* What is being asked *
Starting at the first of the entries below and ending at the line that contains "I will pos(694,636).", list each line as a numbered item, skipping any blank lines.
>> START Exercise inputs
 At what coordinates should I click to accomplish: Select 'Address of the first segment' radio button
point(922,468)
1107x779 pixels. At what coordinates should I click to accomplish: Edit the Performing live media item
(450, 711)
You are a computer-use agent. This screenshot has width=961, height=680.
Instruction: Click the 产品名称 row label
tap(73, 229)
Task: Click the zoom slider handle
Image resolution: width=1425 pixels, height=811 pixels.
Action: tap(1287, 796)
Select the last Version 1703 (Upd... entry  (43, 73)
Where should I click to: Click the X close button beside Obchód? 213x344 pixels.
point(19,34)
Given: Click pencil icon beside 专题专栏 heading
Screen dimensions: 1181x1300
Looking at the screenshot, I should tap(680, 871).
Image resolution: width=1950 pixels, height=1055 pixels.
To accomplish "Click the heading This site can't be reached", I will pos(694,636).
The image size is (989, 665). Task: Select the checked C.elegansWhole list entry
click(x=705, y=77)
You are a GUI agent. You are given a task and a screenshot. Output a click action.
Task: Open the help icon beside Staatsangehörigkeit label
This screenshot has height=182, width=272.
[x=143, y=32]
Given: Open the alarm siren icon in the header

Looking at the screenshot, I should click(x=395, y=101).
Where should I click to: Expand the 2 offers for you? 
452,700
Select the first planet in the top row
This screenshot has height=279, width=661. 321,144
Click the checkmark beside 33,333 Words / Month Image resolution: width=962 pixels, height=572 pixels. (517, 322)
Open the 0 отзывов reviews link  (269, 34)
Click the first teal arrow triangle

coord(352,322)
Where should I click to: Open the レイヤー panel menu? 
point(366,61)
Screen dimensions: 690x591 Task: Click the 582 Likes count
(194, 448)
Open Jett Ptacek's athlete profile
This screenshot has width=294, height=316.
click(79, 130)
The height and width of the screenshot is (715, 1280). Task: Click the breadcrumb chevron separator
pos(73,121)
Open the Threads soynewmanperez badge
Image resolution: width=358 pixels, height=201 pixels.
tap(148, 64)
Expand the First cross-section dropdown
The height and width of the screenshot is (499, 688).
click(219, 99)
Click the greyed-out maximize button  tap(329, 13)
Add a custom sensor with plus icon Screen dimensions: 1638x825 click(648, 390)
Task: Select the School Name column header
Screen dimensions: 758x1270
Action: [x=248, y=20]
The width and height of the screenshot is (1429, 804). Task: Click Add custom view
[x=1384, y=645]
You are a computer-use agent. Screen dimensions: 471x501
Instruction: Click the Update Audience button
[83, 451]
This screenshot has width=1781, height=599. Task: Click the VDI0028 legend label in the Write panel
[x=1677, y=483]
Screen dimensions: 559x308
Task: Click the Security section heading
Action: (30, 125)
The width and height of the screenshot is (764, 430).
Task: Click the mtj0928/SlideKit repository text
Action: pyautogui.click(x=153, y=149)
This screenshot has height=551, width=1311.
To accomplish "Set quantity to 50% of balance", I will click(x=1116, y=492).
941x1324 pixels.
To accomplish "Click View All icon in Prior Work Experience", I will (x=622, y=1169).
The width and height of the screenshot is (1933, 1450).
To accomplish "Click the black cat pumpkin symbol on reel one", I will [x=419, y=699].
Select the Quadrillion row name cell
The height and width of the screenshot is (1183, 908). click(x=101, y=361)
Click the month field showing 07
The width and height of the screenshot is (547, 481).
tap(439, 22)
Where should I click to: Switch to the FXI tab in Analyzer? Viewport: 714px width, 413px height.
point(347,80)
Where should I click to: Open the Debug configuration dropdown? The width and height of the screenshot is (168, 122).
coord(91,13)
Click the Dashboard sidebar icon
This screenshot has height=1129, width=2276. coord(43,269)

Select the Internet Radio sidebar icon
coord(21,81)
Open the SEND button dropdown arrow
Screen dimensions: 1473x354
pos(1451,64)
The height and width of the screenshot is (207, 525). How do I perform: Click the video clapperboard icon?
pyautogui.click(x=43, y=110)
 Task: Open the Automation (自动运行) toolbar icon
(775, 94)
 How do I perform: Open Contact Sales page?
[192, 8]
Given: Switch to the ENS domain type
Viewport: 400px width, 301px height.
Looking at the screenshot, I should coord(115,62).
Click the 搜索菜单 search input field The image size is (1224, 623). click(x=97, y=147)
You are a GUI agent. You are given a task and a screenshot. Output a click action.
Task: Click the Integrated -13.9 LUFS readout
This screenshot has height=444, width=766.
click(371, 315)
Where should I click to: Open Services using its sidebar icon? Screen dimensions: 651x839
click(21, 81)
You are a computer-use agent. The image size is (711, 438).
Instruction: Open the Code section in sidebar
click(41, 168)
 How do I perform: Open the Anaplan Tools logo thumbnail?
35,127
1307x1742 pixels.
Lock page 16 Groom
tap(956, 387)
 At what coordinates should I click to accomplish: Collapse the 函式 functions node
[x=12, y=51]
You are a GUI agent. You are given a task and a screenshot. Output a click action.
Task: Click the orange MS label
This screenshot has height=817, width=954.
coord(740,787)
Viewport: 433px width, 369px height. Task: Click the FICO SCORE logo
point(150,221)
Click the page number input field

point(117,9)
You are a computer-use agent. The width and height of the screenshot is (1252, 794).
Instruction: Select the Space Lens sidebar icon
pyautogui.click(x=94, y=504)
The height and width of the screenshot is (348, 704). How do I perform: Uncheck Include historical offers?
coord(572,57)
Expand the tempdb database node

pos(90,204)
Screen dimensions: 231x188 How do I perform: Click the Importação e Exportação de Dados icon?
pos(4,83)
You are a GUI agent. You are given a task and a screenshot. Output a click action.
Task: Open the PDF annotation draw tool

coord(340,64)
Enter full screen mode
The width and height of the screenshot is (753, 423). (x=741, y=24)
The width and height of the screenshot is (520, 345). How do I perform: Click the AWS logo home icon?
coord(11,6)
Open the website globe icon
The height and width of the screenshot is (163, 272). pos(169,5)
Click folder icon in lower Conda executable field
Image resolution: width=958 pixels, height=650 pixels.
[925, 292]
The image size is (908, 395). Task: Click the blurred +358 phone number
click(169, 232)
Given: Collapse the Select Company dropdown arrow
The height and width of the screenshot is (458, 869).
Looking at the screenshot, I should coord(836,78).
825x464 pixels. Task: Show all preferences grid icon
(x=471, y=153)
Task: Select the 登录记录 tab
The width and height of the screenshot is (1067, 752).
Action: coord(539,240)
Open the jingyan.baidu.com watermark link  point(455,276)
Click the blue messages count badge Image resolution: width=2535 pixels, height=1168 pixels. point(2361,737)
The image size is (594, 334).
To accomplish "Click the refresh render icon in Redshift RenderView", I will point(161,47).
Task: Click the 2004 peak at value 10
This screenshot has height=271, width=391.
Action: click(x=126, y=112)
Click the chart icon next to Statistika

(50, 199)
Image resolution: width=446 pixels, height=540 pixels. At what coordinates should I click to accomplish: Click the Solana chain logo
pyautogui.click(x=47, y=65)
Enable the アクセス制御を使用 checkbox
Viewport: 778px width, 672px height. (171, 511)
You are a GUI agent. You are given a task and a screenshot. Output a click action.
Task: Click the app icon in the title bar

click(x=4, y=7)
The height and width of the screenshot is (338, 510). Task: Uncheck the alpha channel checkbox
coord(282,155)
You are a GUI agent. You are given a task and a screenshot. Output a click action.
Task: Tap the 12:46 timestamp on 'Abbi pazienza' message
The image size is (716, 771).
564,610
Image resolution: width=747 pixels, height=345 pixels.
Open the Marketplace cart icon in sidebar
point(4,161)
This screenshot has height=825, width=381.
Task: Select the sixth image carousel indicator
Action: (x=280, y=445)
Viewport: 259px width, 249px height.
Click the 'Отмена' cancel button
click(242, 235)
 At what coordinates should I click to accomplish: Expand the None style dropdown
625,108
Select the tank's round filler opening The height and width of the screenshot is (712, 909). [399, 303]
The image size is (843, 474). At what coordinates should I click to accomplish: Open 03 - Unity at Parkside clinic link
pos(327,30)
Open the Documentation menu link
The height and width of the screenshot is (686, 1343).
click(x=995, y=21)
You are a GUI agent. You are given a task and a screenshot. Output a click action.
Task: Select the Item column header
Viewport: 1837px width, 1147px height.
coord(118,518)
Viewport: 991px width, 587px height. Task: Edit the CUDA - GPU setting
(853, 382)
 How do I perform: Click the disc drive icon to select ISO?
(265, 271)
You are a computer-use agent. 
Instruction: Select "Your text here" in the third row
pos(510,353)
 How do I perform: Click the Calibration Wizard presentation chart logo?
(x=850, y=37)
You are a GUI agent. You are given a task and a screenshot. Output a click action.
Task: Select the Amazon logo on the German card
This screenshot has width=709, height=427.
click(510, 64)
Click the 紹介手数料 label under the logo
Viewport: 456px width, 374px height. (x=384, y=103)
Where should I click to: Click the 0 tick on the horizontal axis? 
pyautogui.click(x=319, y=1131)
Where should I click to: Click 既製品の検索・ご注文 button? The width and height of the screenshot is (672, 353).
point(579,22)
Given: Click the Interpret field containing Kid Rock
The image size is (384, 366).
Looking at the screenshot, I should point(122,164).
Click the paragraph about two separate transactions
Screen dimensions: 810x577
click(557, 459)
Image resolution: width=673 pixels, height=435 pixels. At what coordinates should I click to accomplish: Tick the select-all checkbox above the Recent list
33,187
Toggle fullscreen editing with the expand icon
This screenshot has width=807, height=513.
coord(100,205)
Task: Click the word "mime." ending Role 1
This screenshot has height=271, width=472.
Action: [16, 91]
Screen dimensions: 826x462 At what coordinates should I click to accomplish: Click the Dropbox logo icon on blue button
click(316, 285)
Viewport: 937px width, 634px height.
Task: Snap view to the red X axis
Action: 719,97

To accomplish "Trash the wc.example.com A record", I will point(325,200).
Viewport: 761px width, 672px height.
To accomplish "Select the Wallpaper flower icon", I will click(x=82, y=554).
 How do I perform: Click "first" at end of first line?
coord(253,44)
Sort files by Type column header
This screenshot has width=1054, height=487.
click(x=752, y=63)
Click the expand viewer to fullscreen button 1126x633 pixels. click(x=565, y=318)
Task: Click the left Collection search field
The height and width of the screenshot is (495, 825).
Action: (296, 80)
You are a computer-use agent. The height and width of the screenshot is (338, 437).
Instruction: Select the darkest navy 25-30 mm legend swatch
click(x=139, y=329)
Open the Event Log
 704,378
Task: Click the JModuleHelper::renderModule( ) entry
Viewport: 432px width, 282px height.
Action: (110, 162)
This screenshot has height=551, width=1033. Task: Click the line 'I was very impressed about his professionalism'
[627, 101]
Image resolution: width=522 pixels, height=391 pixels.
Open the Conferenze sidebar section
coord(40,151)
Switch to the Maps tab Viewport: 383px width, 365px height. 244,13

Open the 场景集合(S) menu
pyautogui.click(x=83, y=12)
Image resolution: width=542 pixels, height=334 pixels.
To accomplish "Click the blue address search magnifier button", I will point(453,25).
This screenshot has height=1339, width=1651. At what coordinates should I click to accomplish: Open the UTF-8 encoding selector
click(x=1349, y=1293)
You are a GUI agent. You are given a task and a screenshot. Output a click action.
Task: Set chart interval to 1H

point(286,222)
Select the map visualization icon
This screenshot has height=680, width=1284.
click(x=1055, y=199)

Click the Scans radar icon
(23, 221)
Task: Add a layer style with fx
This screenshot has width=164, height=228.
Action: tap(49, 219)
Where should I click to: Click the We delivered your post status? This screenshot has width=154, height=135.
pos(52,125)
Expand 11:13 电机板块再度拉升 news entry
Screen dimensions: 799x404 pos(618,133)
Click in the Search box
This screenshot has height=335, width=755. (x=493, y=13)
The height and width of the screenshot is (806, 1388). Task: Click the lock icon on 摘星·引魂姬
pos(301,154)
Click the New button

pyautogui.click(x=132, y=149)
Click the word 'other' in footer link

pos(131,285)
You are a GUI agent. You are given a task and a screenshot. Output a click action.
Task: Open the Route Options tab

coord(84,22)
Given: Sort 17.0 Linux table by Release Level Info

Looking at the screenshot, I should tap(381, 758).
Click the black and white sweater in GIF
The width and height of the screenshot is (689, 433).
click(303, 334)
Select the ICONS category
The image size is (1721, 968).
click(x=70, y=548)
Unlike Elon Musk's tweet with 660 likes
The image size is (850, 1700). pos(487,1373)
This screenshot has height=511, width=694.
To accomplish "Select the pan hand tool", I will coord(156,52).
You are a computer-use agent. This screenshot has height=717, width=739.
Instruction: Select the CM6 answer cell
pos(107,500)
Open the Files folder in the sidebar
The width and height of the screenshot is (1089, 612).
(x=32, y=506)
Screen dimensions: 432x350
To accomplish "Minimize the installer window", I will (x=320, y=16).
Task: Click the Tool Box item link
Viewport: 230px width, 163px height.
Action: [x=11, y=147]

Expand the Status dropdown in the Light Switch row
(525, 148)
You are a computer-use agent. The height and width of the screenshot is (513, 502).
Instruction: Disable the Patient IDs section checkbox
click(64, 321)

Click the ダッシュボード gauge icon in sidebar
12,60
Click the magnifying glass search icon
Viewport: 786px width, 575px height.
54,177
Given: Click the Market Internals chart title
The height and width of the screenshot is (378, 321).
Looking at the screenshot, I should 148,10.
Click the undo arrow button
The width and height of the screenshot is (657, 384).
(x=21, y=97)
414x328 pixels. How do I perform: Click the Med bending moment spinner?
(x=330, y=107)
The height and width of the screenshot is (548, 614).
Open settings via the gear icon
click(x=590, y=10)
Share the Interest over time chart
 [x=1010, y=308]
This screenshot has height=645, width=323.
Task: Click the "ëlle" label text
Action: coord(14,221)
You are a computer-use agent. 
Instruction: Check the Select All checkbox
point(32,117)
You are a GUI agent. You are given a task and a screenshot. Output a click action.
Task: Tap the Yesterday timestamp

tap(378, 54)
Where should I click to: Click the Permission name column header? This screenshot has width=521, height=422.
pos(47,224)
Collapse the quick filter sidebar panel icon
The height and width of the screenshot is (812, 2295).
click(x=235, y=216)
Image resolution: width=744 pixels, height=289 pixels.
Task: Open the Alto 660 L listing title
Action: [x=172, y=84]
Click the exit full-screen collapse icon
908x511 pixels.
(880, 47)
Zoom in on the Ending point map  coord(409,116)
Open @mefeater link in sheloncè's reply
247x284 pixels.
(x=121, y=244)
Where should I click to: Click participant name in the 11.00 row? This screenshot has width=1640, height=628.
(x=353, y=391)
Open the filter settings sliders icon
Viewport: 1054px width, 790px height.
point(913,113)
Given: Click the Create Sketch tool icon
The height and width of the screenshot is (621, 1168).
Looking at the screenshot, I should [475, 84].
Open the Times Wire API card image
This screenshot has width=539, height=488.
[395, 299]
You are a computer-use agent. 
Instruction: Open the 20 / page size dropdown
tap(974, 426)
>> END Exercise inputs
* Reply *
1.  At what coordinates should I click to accomplish: Select 'Address of the first segment' radio button
2. point(922,468)
3. 1107x779 pixels. At what coordinates should I click to accomplish: Edit the Performing live media item
4. (450, 711)
5. You are a computer-use agent. This screenshot has width=961, height=680.
6. Instruction: Click the 产品名称 row label
7. tap(73, 229)
8. Task: Click the zoom slider handle
9. Image resolution: width=1425 pixels, height=811 pixels.
10. Action: tap(1287, 796)
11. Select the last Version 1703 (Upd... entry  (43, 73)
12. Where should I click to: Click the X close button beside Obchód? 213x344 pixels.
13. point(19,34)
14. Given: Click pencil icon beside 专题专栏 heading
15. Screen dimensions: 1181x1300
16. Looking at the screenshot, I should tap(680, 871).
17. Image resolution: width=1950 pixels, height=1055 pixels.
18. To accomplish "Click the heading This site can't be reached", I will pos(694,636).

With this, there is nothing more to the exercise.